Can you return, word for word, the passage of the Willie Snead IV article below from "The Rise, and" up to and including "Willie Snead IV."?

• _DOCUMENT SECTION_
⟨

The Rise, and Fall, and Rise of Willie Snead IV


It was third-and-17 and the Ravens were leading by a pair of touchdowns in Tennessee at the start of the second half. They didn't want to give the Titans even a shred of life.

So the Ravens dialed up their trusty chain-mover, Willie Snead IV.

Snead looped behind a Titans linebacker and Joe Flacco hit him in stride for a 24-yard gain. Safety Kevin Byard walloped Snead, then menacingly lingered over top of him a little too long.

Feisty as ever, Snead shoved Byard off, hopped to his feet and stood toe-to-toe with him before vigorously signaling a first down right in his face. Head Coach John Harbaugh loved it.

"That's the kind of competitor he is. He's all ball, all the time," Harbaugh said Monday. "This is a guy that's been doubted his whole career – high school, college and the NFL. So I'm fine if they keep doubting him."

Snead is the unafraid, ultra-prepared underdog who makes plays whenever he's given the chance. The Ravens call the middle of the field, where Snead made that third-and-17 catch, the "blood zone." And Snead thrives in it.

"He's one of the toughest guys I've played around, just in the six games," Flacco said. "He really kind of loves to be put in those spots."

The Ravens scored a touchdown on that drive and Snead finished with seven catches for 60 yards in Tennessee. He's now tied for the team lead in receptions (30) and is tops in first-down catches (20) – a huge part of Baltimore's passing attack.

As the Ravens prepare to take on the Saints this Sunday, it's a special game for Snead, who became an NFL star in New Orleans only to fall from grace last season. After catching 141 passes for 1,879 yards the previous two seasons, Snead hauled in just eight catches for 92 yards last year.

In one season, a guy who worked his butt off just to get to the NFL, then rose from an undrafted free agent to one of Drew Brees' most trusted targets, was on the outs. It was a tough pill to swallow – especially because it was at least partially his fault.

"You can't take this for granted, because at any moment it can be gone," Snead said.

“He’s one of the toughest guys I’ve played around, just in the six games." Joe Flacco

In Search of Home

Snead's father, Willie Snead III, was also a professional football wide receiver. Selected in the 12th round of the 1989 NFL Draft by the New York Jets, Snead III played two years with the Jets and Houston Oilers before finishing in the Canadian Football League.

⟩

• _SUPPLIED DATA_
⟨

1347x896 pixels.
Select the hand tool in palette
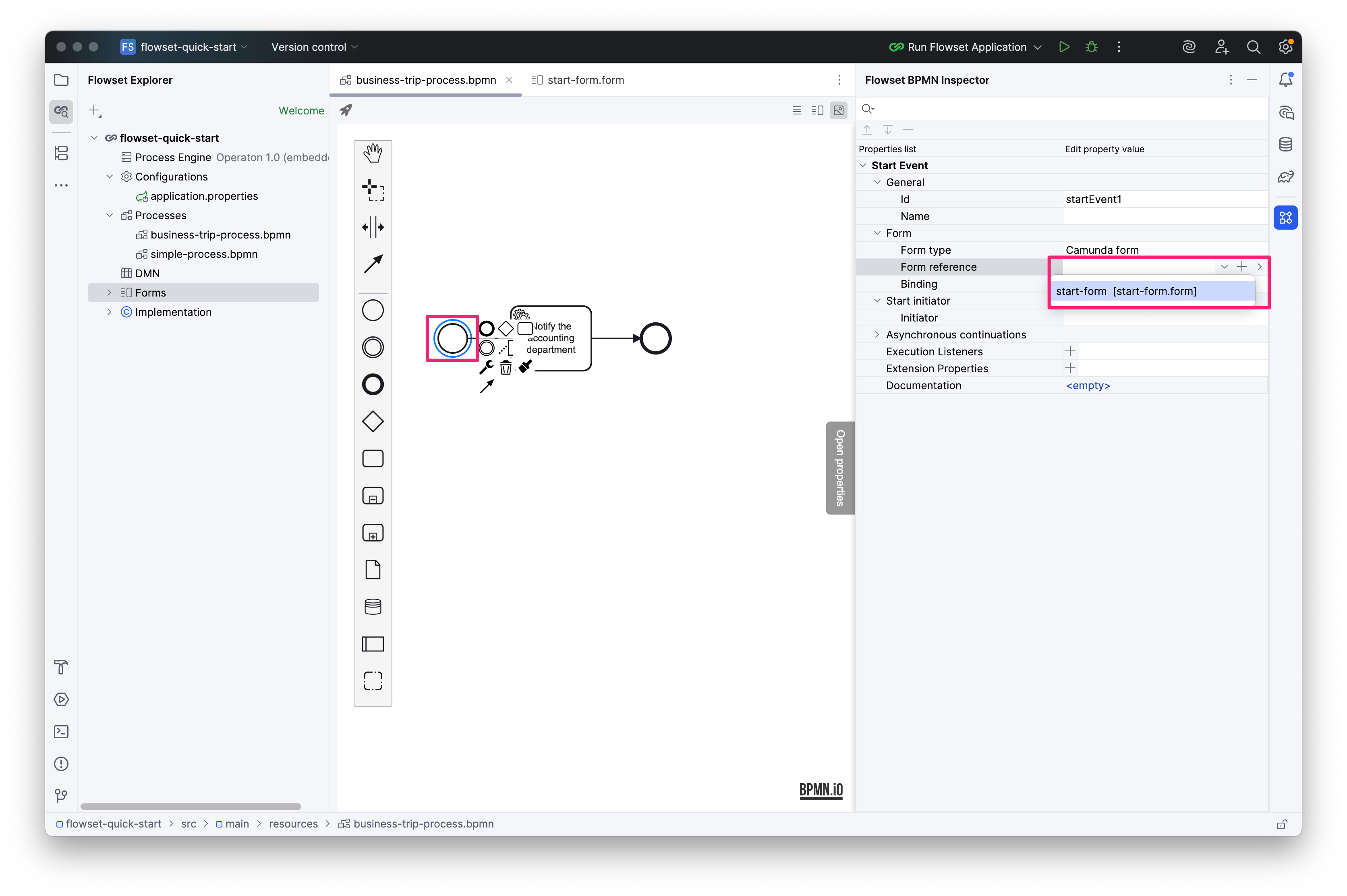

⟩

• _EXERCISE SOLUTION_
The Rise, and Fall, and Rise of Willie Snead IV


It was third-and-17 and the Ravens were leading by a pair of touchdowns in Tennessee at the start of the second half. They didn't want to give the Titans even a shred of life.

So the Ravens dialed up their trusty chain-mover, Willie Snead IV.